何処で読んだのか忘れたが有名な小説家が雑誌のインタビューで
「娯楽小説を読む人は、リアルが充実していない人です。もちろん、書き手もですが。実際の生活が楽しく充実しているのであれば、小説なんかを読まずに現実を楽しんだ方がいいですからね。現実を楽しめていない人の方が妄想の内容が面白い。当たり前のことです」
という意見を読んで、目から鱗が滝のように流れ落ちたのを覚えている。
それ以来、俺はその言葉を指針として小説を書くことを心掛けている。なので、現役で彼女がいない歴を更新し続けている。
俺の書く作品は異世界転生、転移物ばかりで、それも流行に合わせて作品を作るように心掛けている。そして、10話か20話程あげてみて、あまりポイントが伸びなければ切り捨てるというのが俺のスタイルだ。
ただ、完結もせずに放置すると批判を浴びることがあるので注意だ。
どんな終わり方でもいいから、取り敢えず完結させておくと何故か悪い批判が消える。伏線を回収せずに、辻褄が合わなくても話を終わらせて、完結済み作品にしておくこと。意外とこれが大事なのだ。
途中で放置したままの作品が並ぶと、それだけで拒絶反応を示す読者も多い。「エタ作家」と陰口を叩かれることもあるので、注意したい項目だ。
「それだけ気を使ってもこんなもんなんだよな……くそっ、絶対ランキング上位より面白い筈なんだが」
最近ポイントが伸びていない。テンプレもふんだんに盛り込み、流行のジャンルでもある。なのにポイントが伸びてくれない。

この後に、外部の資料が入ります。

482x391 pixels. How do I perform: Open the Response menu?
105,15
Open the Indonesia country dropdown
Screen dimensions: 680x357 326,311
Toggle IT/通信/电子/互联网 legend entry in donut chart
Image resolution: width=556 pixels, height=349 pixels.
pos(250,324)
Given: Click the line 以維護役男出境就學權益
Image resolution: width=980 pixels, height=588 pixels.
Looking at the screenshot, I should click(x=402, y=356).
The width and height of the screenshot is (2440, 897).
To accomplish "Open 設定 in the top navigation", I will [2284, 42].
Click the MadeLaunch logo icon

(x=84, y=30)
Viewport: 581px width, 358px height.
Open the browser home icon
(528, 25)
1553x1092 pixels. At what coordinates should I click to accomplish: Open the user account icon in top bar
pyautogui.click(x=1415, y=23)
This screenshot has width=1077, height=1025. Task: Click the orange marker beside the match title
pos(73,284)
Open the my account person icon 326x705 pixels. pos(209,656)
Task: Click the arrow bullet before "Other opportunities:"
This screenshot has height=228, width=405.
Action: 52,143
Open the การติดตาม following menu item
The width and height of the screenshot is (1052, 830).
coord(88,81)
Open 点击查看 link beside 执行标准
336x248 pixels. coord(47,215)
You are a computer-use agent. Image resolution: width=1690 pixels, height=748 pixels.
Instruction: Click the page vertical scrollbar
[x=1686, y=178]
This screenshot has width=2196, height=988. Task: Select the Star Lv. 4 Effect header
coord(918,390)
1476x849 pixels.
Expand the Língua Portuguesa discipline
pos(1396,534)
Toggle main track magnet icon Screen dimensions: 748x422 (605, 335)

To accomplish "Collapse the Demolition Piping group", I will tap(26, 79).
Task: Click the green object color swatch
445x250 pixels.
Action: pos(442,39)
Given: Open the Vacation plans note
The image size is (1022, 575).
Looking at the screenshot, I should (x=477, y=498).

「くそおおおぅ……はあ、何か疲れたな。やっぱ、俺には累計ランキング上位なんて無理なのかな。結局実力が無いってことだよな。累計上位は何だかんだ言ってもやっぱり、面白いもんな……認めたくないけど」
わかっている。わかっているんだ。ポイントの桁が違う作品には、何かしらの人を引きつける魅力がある。それが理解できず妬んでばかりで、作品にいかせないということは、つまり俺には才能が無いって事だ。
「はああぁ、異世界に転生か転移してえなぁ」
俺の願望が詰まった異世界に都合よくチートを手に入れ、転移もしくは転生する。そんな物語の主人公になれたらな……。
「あの、お忙しいところ恐縮ですが、お話を聞いてもらえませんでしょうか」
突如、頭の上から女性の声が響いてきた。
幻聴が聞こえてくるようになったら、終わりだよなぁ。そろそろ、作家になる夢なんて捨てて、現実と向き合って真面目に再就職しないとな。
「あのぉ、もしもし、お話を」
ハッキリと聞こえた。
パソコンに向かっている俺の背後から、確かに女性の声が……する!?
慌てて振り向いた俺の視線の先には、紺色の地味なスーツを着込んだ女性がいた。
黒縁の眼鏡に日本人形のように切りそろえられた前髪。かなり小柄の可愛らしい顔立ちをしているだけに、髪形と眼鏡が勿体ない。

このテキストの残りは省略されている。